Saved data entries:
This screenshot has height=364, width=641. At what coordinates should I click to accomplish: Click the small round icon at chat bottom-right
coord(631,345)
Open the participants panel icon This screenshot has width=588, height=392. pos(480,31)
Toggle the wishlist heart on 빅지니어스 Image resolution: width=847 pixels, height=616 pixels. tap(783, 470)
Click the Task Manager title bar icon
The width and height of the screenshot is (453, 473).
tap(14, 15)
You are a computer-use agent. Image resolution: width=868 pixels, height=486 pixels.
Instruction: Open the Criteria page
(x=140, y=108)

--

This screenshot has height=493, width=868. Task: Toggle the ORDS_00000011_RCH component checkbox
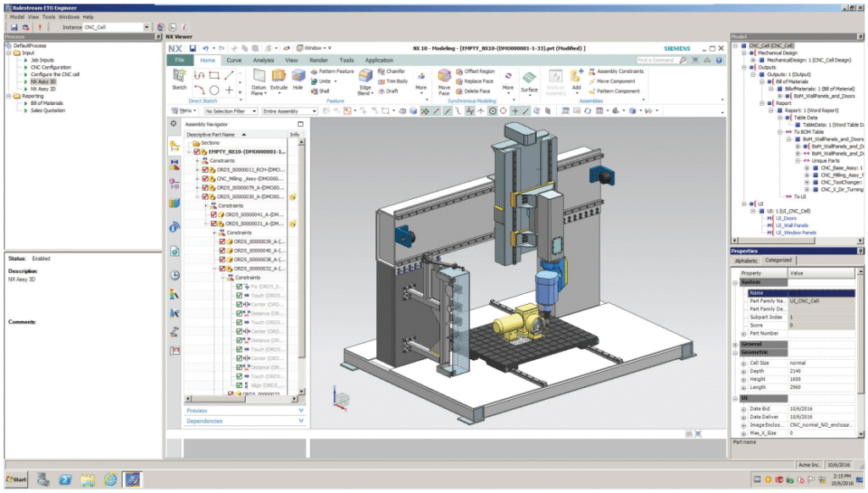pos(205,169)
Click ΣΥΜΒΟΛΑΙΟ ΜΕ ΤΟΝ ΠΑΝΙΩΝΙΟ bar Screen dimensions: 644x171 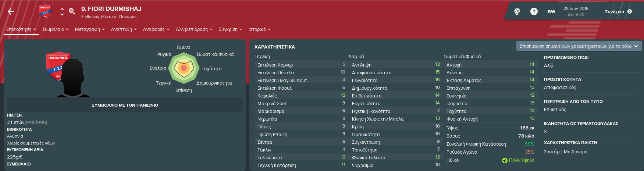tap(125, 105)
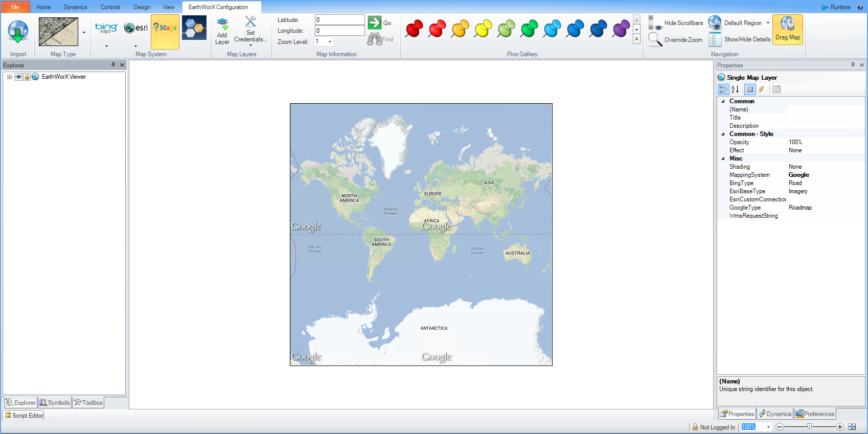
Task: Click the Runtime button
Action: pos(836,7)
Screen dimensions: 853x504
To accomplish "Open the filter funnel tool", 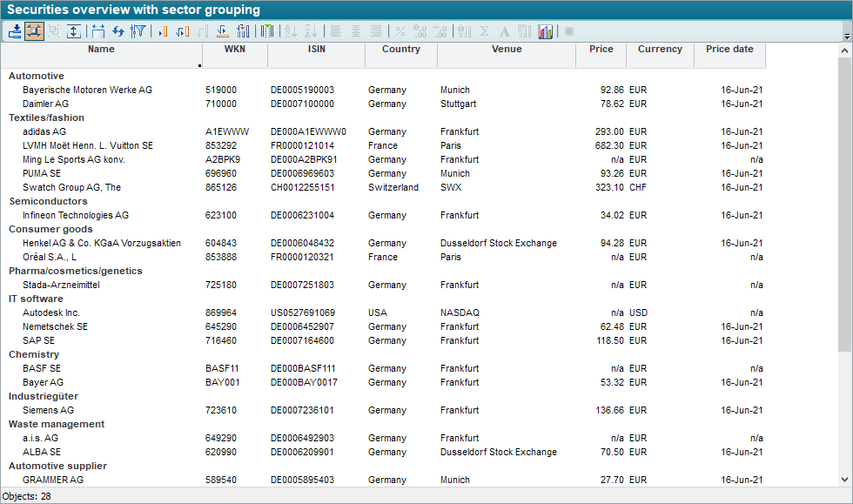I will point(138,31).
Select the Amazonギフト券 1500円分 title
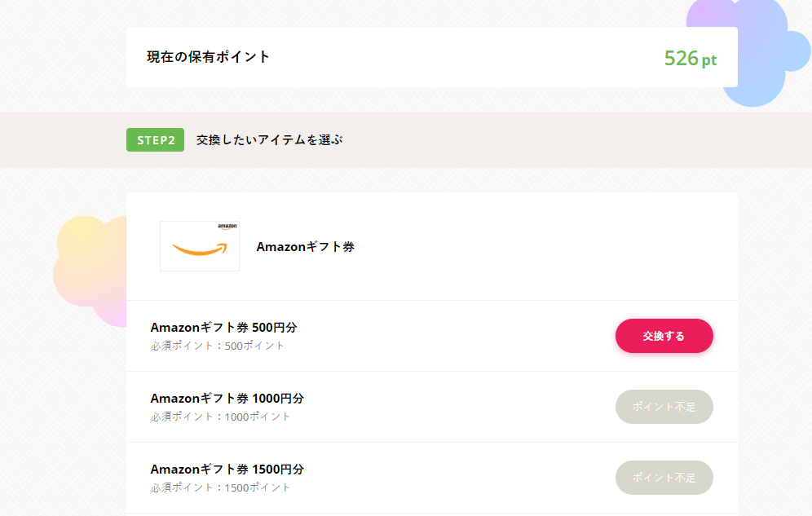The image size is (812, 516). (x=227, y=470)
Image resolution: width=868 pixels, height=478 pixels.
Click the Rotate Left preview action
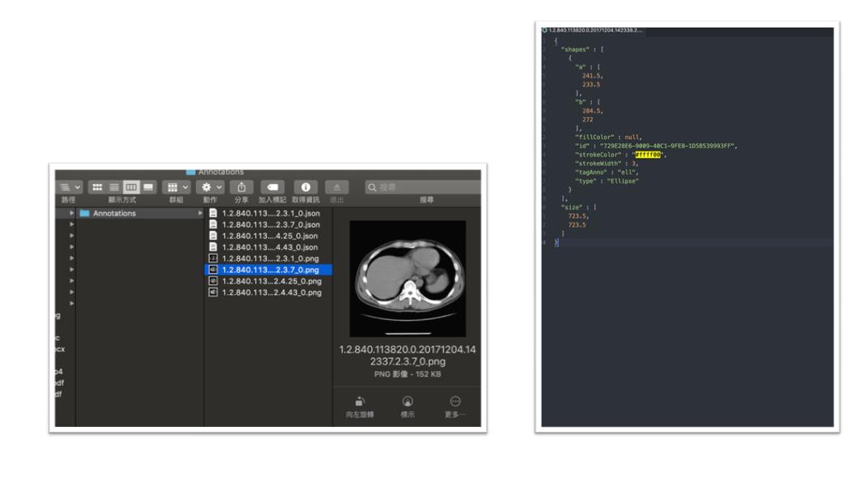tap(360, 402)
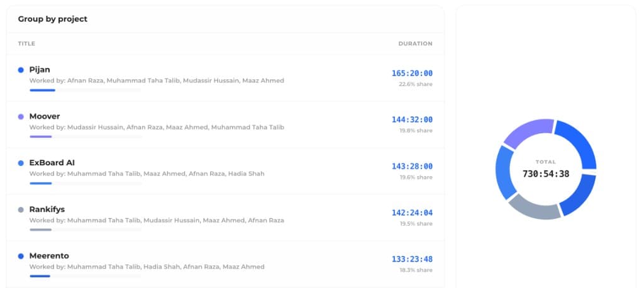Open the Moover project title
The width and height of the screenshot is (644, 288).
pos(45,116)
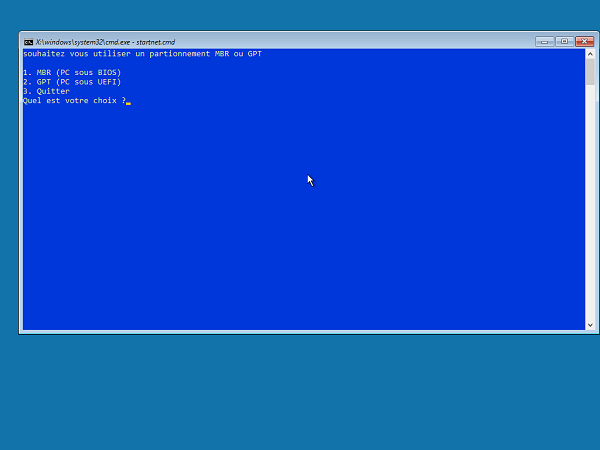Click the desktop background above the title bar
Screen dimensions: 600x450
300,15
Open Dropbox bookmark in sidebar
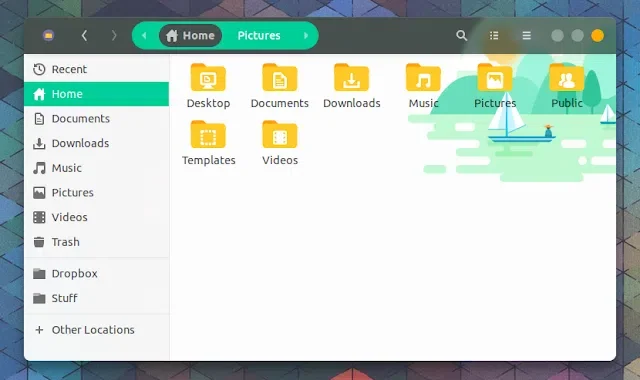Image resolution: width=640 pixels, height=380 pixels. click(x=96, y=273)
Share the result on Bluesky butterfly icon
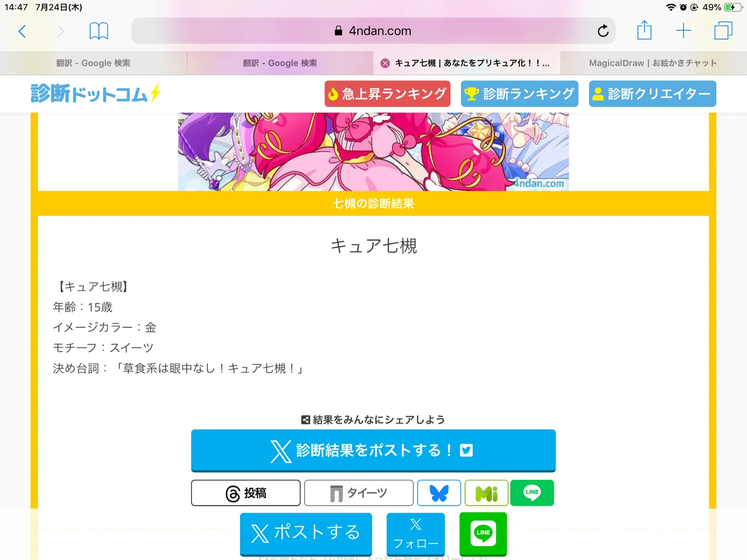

* * *

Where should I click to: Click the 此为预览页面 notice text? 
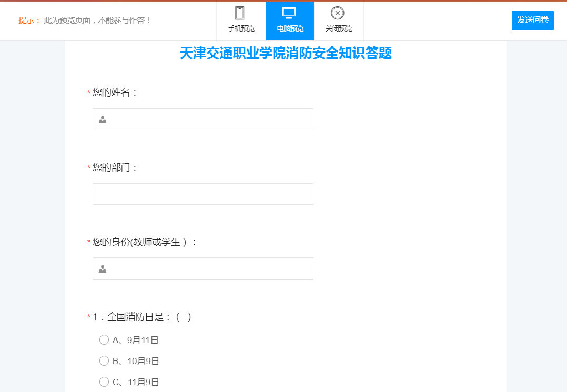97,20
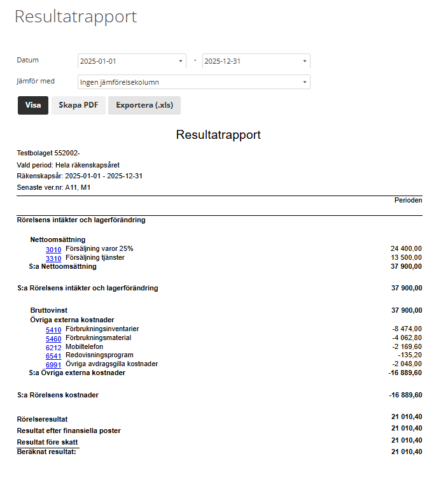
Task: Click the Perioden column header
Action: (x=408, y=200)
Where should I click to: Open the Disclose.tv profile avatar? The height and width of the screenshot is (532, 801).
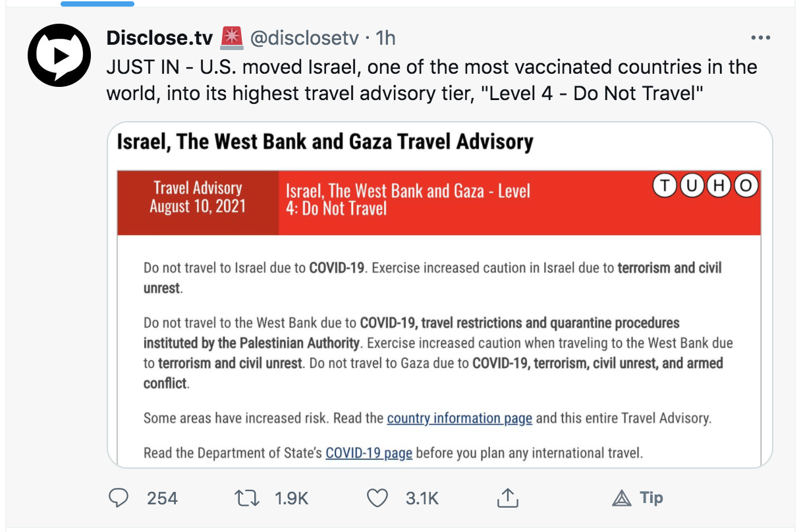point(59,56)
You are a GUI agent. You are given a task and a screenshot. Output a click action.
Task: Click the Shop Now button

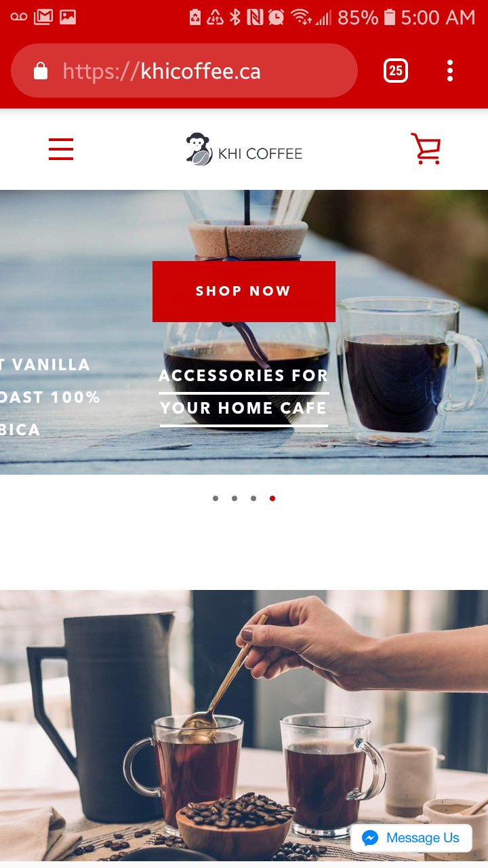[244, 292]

-- Problem details --
Search the entries for the word "agent" and gather every line where it appears.

-- Answer to the problem --
You are a computer-use agent. Image resolution: width=868 pixels, height=486 pixels.
You are a GUI agent. You are given a task and a screenshot. Output a click action.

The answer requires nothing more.